Client Updates / Sep 28, 2022

Written by Haim Ravia and Dotan Hammer

The U.S. federal district court for the Northern District of California has granted LinkedIn’s motion to vacate the injunction that prohibited it from blocking hiQ Labs, a California startup, that has been running automated tools to collect publicly posted information of LinkedIn members.

The court was persuaded by LinkedIn’s assertion of a significant change in circumstances because hiQ no longer operates as a business. According to the decision, “hiQ no longer offers the competing products that formed the basis of its claims under the Unfair Competition Law; it has no agreements to be violated with its customers; its employees are gone; its business activities are dormant for the foreseeable future.”

The court found that this significant change in circumstances justified lifting the injunction, because “hiQ has failed to prove that it will suffer irreparable harm in the absence of a permanent injunction. The harm it sought to prevent has already occurred … hiQ has not been able to obtain a single customer since it ceased to operate in business in 2018.”

The dispute between the California startup and the social network giant began years ago when hiQ received a cease-and-desist letter from LinkedIn requiring it to stop harvesting information using automatic tools (crawlers and scrapers).
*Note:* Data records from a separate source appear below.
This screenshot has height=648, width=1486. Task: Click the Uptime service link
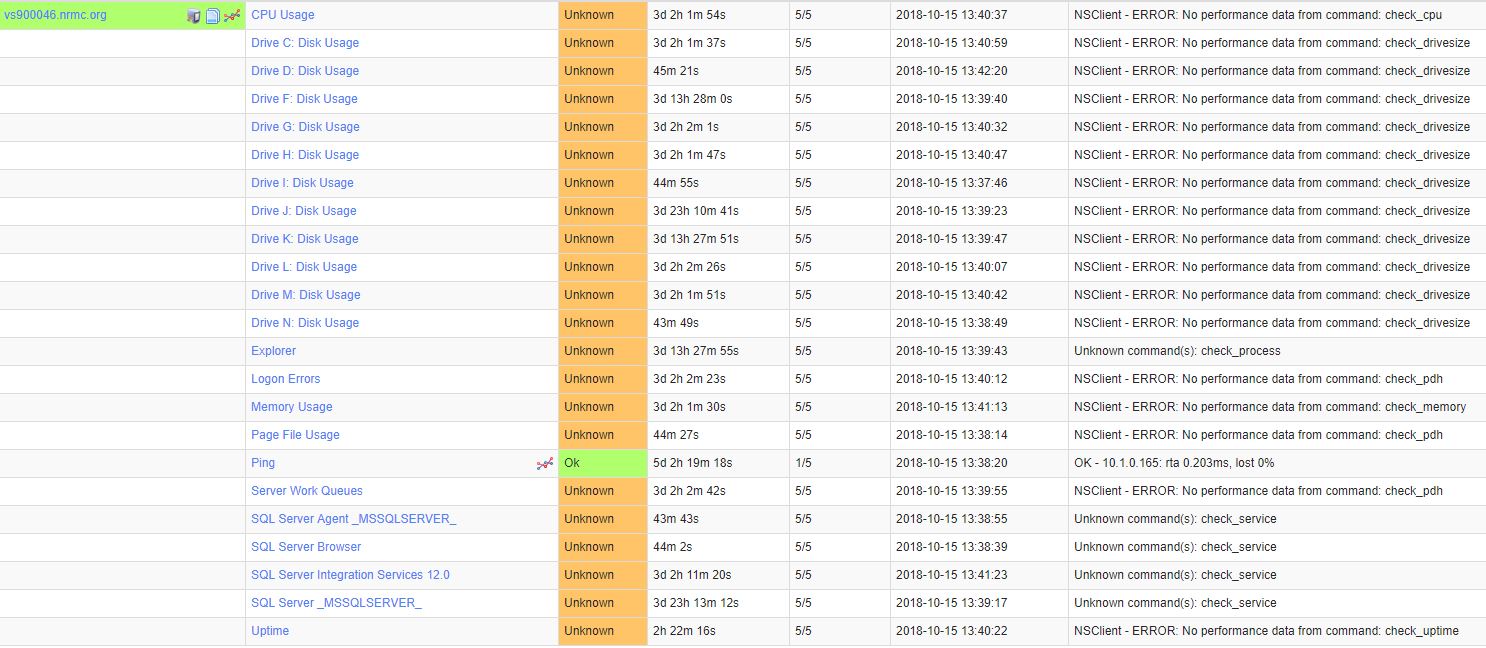(270, 631)
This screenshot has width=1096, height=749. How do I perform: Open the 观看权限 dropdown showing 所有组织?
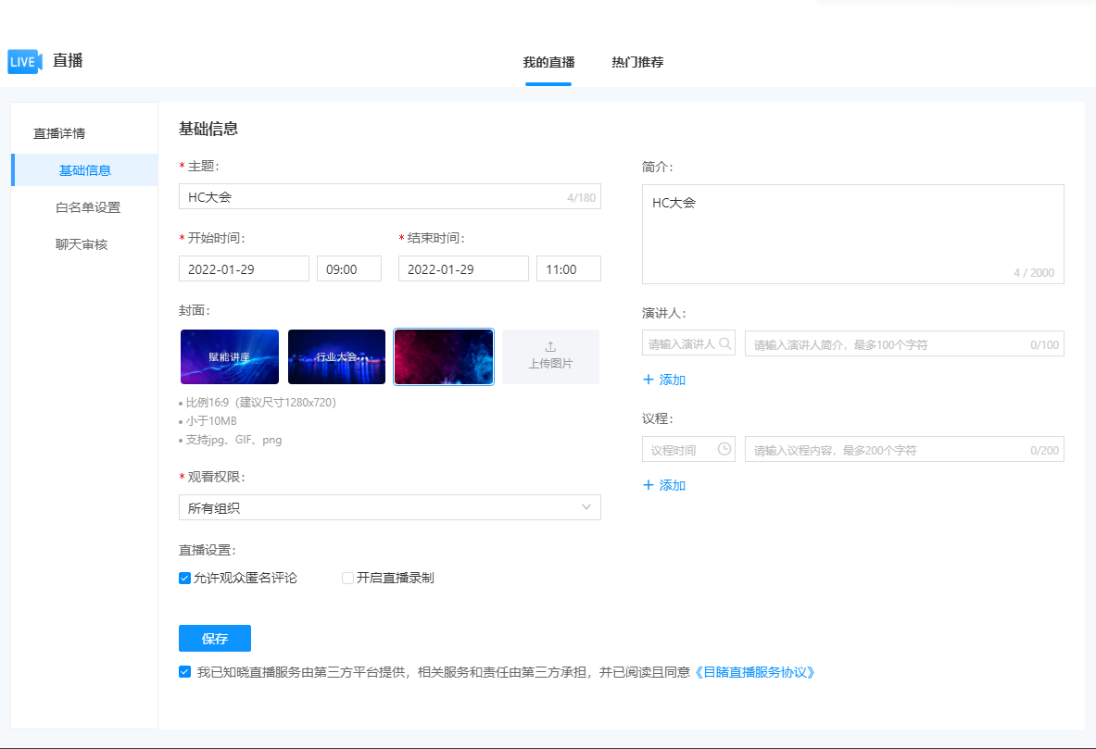[x=390, y=507]
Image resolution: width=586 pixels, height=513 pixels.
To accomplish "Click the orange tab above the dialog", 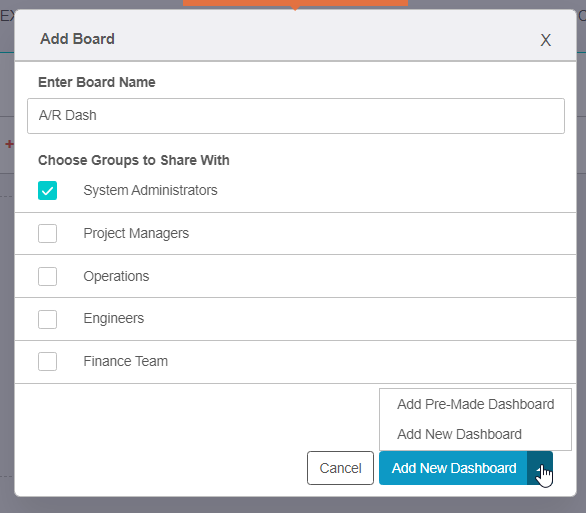I will tap(295, 3).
LinkedIn had claimed that the collection of information in this manner violates its terms of use, the US federal Computer Fraud and Abuse Act, and the privacy of its users. hiQ then resorted to judicial remedies and in 2017 successfully secured an injunction that allowed it to continue its data scraping activities.

Over the years, the injunction was affirmed by the Court of Appeals for the 9th Circuit and on rehearing ordered by the Supreme Court of the United States.

In this latest decision to lift the injunction, the court clarified that the decision does not prevent hiQ from requesting a new injunction in the future if new business opportunities arise that would require access to publicly posted LinkedIn profiles.